§ TASK GOAL:
Find the string "Privacy" in the data, then copy every line where it is found.

§ PROVIDED DATA:
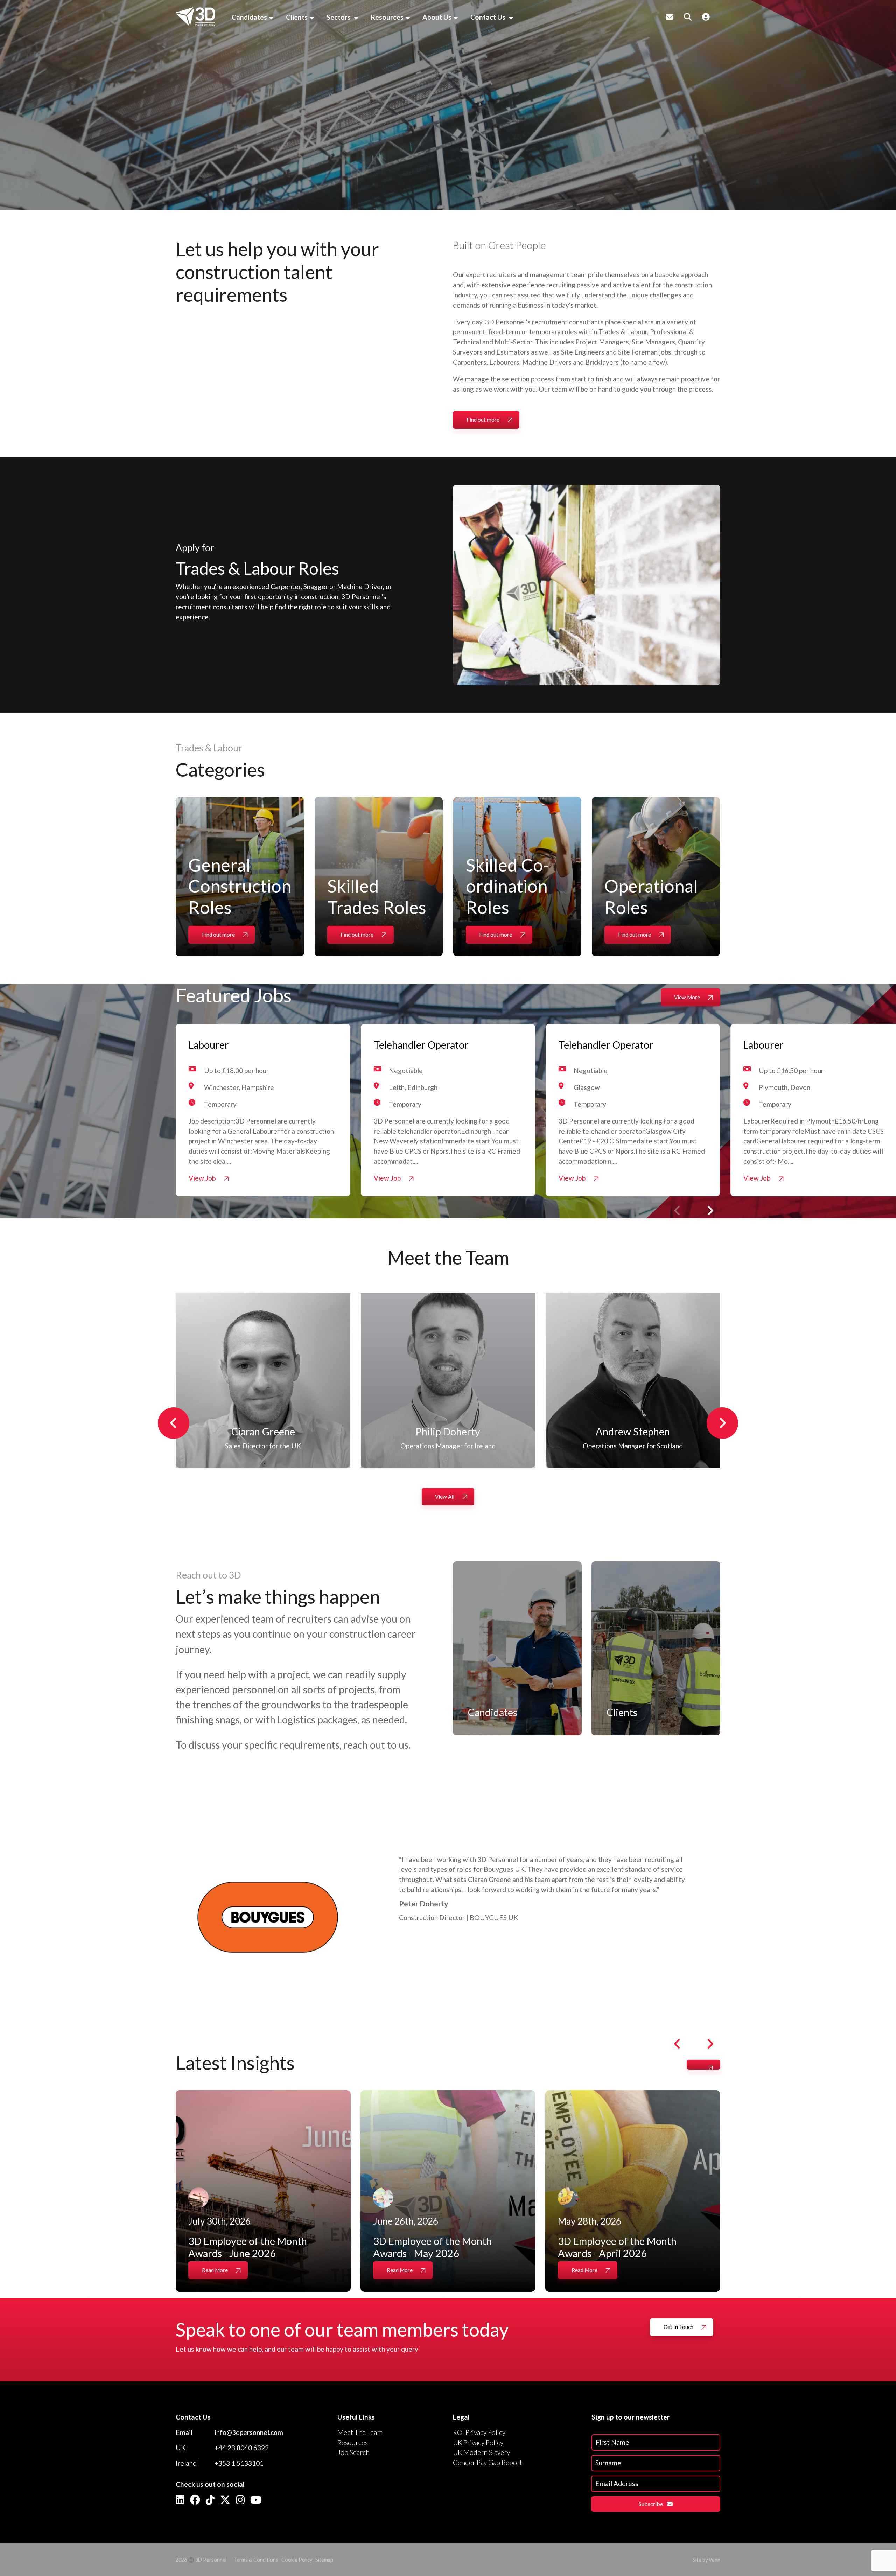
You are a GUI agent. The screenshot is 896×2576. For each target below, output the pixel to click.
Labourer (209, 1045)
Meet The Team (360, 2432)
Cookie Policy (296, 2560)
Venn (714, 2560)
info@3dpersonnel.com (249, 2432)
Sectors (339, 17)
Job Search (353, 2452)
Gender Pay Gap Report (487, 2462)
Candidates (249, 17)
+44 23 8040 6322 (242, 2448)
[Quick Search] (688, 16)
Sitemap (324, 2560)
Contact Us (488, 17)
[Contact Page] (669, 16)
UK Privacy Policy (478, 2442)
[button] (710, 1210)
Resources (387, 17)
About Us (436, 17)
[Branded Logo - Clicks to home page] (195, 17)
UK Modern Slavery (481, 2452)
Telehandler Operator (421, 1045)
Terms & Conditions (256, 2560)
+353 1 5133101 (239, 2463)
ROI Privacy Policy (479, 2432)
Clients (297, 17)
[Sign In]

§ RESULT FOR THIS EXERCISE:
UK Privacy Policy (478, 2442)
ROI Privacy Policy (479, 2432)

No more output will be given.